University And City Should Honor Computer Pioneer Wesley Graham

By Professor Mohamed Elmasry

Professor Wesley Graham, who retired in 1997 from the University of Waterloo’s Department of Computer Science, Faculty of Mathematics died on August 23.

Professor Graham, Wes to his colleagues, was one of those rare people anyone hopes to meet through life; a man who exemplifies dedication, sincerity, vision, loyalty and humanity. I had the great fortune to know Wes and had the opportunity to know a man of fine qualities and great contributions to both the University and the city.

Wes made unique and great contributions to the University of Waterloo. As a result, he helped to put Waterloo, both the University and the city, on the international map with his software that is known world-wide. He started a genuine local trend; that you do not have to be in a big city to establish a first class University.

He used the word Waterloo in naming almost all of his novel software and in naming the companies that he helped his students to spinoff. Since I joined Waterloo in 1974, in attending international gatherings, Waterloo’s name was often associated with computer technology and with Wes’s early software; WATFOR and WATFIV. When anyone mentions Waterloo today, what comes to mind instantly is IT (information technology). UW was named MIT North in Canadian R&D circles. Wes was the pioneer who had the vision and dedication to see it happened.

Wes was a role model to many of his colleagues and students. His vision to commercialize University research through new startups was behind the successful creations of dozens of high tech companies around the UW campus. As a result of Wes’s pioneering spirit, the city has gained in creating jobs and wealth.

But Wes was always a humble man. He had always praised the contributions of others; his colleagues among both faculty and staff and that of his students. Over lunch or dinner, when the topic of his first class contributions to Waterloo used to come up, he used to change the subject and instead talk about the recent research results of his colleagues.

At the University of Waterloo he built a model for a balanced and a respected relationship between the University and industry. In such relationships he advocated that the rights of faculty, staff and students must be fully protected. This model was a first in Canada. Since then it was followed by other Universities.

Wes was a man of principles and deep sense of spirituality. He was a first class communicator. With his compassion, he used to get easily the attention of his audience. It was impossible to dislike Wes.

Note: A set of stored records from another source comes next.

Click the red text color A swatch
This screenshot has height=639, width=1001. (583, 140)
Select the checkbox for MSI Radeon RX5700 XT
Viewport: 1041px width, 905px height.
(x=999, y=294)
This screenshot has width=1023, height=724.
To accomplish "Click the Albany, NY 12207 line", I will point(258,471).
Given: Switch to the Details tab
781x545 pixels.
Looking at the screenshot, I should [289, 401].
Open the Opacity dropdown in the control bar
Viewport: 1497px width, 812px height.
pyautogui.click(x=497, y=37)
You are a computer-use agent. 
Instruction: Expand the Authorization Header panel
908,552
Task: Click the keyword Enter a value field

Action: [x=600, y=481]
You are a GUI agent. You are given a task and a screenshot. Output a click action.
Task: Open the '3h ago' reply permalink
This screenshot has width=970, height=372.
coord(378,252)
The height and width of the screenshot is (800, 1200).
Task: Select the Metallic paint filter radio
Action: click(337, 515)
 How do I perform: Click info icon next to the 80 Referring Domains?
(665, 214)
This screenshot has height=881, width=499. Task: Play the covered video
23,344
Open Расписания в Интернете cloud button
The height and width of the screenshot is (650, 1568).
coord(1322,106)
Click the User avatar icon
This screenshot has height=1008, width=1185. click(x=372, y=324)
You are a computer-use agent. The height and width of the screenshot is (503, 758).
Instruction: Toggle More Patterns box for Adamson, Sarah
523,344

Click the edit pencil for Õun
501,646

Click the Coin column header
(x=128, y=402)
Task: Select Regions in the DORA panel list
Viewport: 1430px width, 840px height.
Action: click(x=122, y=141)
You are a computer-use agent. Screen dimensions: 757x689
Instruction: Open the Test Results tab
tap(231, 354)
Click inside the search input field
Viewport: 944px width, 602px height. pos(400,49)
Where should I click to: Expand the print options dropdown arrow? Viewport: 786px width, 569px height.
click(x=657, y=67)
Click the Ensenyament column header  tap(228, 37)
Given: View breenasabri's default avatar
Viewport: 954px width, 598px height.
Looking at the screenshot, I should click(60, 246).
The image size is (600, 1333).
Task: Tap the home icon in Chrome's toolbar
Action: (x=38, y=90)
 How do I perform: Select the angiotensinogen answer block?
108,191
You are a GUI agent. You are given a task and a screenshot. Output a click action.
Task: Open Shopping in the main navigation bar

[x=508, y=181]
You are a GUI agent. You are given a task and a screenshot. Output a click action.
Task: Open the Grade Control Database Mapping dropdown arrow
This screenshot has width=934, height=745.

He pioneered the effort to offer state of the art computer facilities to faculty, staff and students, not only at Waterloo but at Canadian Universities and schools. It was one of his life missions to make user friendly computers accessible to Canadians, as a means for a better life. The spread of computer usage today in Canadian Universities, schools, business, industry and government owes a great deal to Professor Graham.

Canada has honored Professor Wesley Graham by making him an officer of the Order of Canada. It is time for the University of Waterloo to honor him by naming the Math and Computer building after him. And it is time for the City of Waterloo to rename Philip Street, where Wes started his off campus pioneering work, after him.

To honor Wes, the University and the city would honor the man, his contributions, his colleagues from both faculty and staff and his students. And above all, both the University and the city would offer their gratitude to one of their own, a man who had Waterloo always in his heart.

Professor Mohamed Elmasry is a Professor of Electrical and Computer Engineering at the University of Waterloo.